XL=ωL=2886.75*4=11,547Ω
XC=1/(ωC)=1,154,701.1Ω

So the total impedance is

$Z_T=R+jX_L-jX_C=50+j11,547-j1,154,701.1 \ \Omega=50-j1,143,154.1\ \Omega$

This can be converted to polar form as

$Z_T=50-j1,143,154.1=1,143,154\angle{-1.57^o}$

From there the current is found as

$I_T=\frac{V_s}{Z_T}=\frac{141.4\angle{0^o}}{1,143,154\angle{-1.57^o}}=1.237E^{-4}\angle{+1.57^o}$

giving VR as

$V_R=50\ast I_T=50\ast 1.237E^{-4}\angle{+1.57^o}=6.185E^{-3}\angle{+1.57^o}$

and the output-to-input ratio of

$\frac{V_R}{V_s}=\frac{6.185E^{-3}\angle{+1.57^o}}{141.4\angle{0^o}}=4.374E^{-5}\angle{+1.57^o}$

and finally converting the absolute magnitude ratio to dB

$20log(\| \frac{V_{R}}{V_{s}} \|)=-87.2 \ dB$

There's a shortcut method which might be of interest if you can grasp the idea. It reduces the calculation workload significantly.

One can treat the output-to-input ratio as a complex voltage divider defined by the relationship

$\frac{V_{R}}{V_{s}}=\frac{R}{(Z_T)}=\frac{R}{(R+jX_L-jX_C)}$

$\frac{V_{R}}{V_{s}}=\frac{50}{1,143,154\angle{-1.57^o}}=4.374E^{-5}\angle{+1.57^o}$

and again

$20log(\| \frac{V_{R}}{V_{s}} \|)=-87.2 \ dB$

Last edited: Feb 2, 2012
15. ### DTskkaii Thread Starter New Member

Jan 30, 2012
9
0
Holy ****, thankyou!

It all makes sense now, even the shortcut version.. god it's nice to actually have it explained bare..

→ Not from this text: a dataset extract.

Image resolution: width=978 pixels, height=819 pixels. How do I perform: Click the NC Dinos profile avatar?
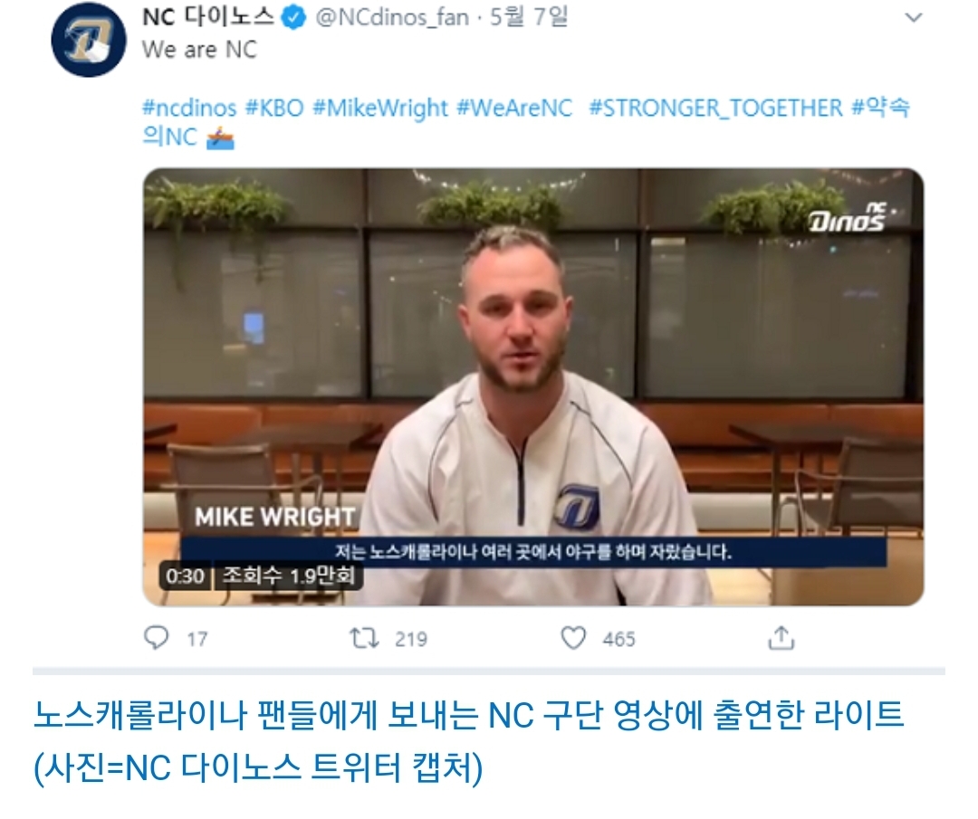(x=88, y=42)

Do you happen to know of an online calculator that can do the final calculation of 20log "number and angle"?
I have been looking and trying to get it to work on my Casio CFX9850 for around 35 mins now.
Have done the full calculations for all 5 instances, just dont know how to do it on my calculator thats stopping me from hitting the home stretch haha.

Last edited: Feb 2, 2012
16. ### DTskkaii Thread Starter New Member

Jan 30, 2012
9
0
Don;t worry about that last post, I realised that gain is magnitude only.

17. ### t_n_k AAC Fanatic!

Mar 6, 2009
5,448
790
DTskkaii,

Re-check post #14 - there was an error in the polar notation argument sign for the impedance ZT. I've made the necessary changes.